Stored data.
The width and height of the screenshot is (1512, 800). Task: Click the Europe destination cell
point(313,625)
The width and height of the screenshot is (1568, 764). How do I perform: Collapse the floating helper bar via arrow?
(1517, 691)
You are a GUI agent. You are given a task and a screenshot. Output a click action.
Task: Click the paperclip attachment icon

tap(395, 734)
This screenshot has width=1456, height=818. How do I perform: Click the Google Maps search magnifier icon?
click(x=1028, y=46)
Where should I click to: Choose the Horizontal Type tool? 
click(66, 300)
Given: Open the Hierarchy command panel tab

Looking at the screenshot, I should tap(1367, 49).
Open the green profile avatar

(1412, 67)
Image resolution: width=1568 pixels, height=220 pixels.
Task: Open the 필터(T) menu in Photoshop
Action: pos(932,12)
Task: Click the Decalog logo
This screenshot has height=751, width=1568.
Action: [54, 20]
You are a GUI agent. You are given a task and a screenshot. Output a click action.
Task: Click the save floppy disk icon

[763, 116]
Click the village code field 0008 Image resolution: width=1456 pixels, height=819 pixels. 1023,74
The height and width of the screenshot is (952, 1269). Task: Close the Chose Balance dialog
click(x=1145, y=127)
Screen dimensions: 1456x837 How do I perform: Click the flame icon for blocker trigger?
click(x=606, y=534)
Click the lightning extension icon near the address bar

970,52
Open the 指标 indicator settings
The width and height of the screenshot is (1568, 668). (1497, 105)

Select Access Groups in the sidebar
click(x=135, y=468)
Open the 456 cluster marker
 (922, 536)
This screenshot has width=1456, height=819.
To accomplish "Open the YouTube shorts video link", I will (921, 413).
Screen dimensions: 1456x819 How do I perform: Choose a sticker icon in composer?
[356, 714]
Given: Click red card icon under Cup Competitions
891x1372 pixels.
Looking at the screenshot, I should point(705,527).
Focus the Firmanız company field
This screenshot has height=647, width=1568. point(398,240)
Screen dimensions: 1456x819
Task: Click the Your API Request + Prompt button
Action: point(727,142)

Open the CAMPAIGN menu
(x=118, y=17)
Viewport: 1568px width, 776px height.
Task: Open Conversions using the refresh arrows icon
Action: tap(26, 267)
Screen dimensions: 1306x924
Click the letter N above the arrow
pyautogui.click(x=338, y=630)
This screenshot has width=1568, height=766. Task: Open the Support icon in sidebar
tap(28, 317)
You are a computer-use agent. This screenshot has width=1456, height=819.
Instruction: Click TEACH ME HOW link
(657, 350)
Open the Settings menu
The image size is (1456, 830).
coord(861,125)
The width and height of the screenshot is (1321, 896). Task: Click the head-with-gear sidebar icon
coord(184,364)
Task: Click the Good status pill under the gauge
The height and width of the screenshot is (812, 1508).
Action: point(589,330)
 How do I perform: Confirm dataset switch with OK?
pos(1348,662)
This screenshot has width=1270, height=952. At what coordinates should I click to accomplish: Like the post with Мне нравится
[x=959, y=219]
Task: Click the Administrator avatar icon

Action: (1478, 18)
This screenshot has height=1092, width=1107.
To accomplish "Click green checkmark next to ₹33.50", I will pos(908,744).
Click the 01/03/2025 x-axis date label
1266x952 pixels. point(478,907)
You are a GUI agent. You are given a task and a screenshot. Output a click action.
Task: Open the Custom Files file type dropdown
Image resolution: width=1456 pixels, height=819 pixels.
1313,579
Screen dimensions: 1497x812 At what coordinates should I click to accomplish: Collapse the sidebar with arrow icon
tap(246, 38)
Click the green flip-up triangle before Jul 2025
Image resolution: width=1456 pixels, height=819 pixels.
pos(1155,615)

Requirement. A single number is the whole answer: the count of lines above that hold "under".

Reply to the task. 2